I love math. I will watch these videos when I'm done watching the ODE videos. Thanks for these videos.

dolphinsatsunset

Thank you so much! Your video clarified the solution step by step and explained all the methods that were used. It helped me to get a better understanding of the material. Thank you again.

ekaterinakruglov

Yes, this is an interesting generalization. You can find the method for that problem in my PDE playlist.

DrChrisTisdell

For those who do not understand why (x, y)(b, -a) = k, you can easily think of it like this: the equation of a line is given by: m *x* + n *y* + c = 0 where (-n, m) is a *direction vector*, in our case: the direction vector is (a, b) so: n = -a and m = b hence the equation of that line is: b *x* -a *y* + c = 0 or b *x* -a *y* = k where k = -c

SO-dlpv

I understand the concept not just the procedure....thanks Chris

B.A.Gondal

This is something that I plan to do later this year when I teach a full course on PDE.

DrChrisTisdell

Hi Dr.Chris, If possible can you tell why the points on u=constant satisfy the equation bx-ay=k?

srinivaskandula

Thank you so much!
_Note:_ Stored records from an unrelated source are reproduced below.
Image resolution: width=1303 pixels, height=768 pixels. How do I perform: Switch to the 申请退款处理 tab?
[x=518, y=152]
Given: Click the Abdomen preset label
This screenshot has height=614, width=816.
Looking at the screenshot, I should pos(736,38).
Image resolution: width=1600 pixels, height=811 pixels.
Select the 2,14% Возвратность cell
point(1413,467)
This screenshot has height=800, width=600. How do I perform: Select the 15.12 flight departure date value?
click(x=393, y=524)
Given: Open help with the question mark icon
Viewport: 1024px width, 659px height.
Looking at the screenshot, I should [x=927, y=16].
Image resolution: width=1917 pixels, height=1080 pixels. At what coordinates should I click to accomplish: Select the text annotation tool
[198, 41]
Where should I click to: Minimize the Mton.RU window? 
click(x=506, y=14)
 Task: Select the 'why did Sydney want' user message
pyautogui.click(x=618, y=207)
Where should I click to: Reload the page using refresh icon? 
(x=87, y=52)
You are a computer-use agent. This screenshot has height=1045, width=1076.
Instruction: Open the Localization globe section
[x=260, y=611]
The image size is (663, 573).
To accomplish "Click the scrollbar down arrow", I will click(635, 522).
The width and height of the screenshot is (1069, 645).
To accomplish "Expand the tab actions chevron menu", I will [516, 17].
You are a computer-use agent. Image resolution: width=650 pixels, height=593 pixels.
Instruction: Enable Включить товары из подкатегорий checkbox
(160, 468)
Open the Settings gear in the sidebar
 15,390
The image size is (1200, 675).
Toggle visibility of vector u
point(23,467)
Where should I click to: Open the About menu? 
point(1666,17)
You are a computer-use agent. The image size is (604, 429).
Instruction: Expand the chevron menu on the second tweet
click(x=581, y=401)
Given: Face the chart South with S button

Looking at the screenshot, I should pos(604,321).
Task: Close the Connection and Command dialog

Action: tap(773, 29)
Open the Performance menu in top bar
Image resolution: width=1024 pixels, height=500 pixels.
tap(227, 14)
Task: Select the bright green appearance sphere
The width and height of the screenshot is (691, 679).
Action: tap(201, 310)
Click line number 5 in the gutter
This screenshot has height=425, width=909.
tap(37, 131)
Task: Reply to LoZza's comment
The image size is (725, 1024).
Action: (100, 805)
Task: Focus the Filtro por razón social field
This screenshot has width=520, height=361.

This cleared up a lot of issues I was having.

nenny

Here are things that initially confused me and later found answer to:
1. For directional derivative to be zero, you can be travelling perpendicular to the gradient too. Why then has Dr. Chris taken only the constant u case?
Well, both are one and the same. Gradient is the direction of steepest ascent. Let's assume you are in a point on the mountain and looking towards the steepest line is the gradient. Keep your body fixed, but rotate your head around. You will eventually go from looking up at the steep to down the slope. You will pass through a line that has no slope. And that line is going to have constant u. Also, that line would be perpendicular. Consider this (a, b).(x, y) has some value (considering both are non zero) except for at 90 degrees.
2. Why (x, y).(-b, a)?
The equation of a line in cartesian form along (a, b) through (x0, y0) is (x-x0)/a=(y-y0)/b. On solving you get b(x-x0)=a(y-y0). Put b(x0)-(a(y0) as a constant. You can see where that comes from

potato

What if the characteristic lines are not straight lines but some curves?
Oh, and does this technique also work for higher-order equations? I think it should, because I know that at least the wave equation can be solved with characteristics. So how can this concept be generalized for higher-order equations? I can't quite see how gradients/directional derivatives apply there...

bonbonpony

The right hand side of the PDE is zero. The left hand side of the PDE is a special dot product. Since we have a PDE the left hand and right hand sides must be equal.

DrChrisTisdell

Thank you so much professor!
would be great if you could clear my confusion about Linear PDE: solution of a linear pde can always be represented by a linear combination, is it true?

helalme

I have a question what if a and b are variables of x and y not constants? if anyone has an answer to this that would be great because my course has only shown us how to do questions with a and b being constant

zanahaze

Can someone please explain why is he using normal vector (to the line) when he is searching for characteristics

antejurcevic

Where is this general solution? Can't find it.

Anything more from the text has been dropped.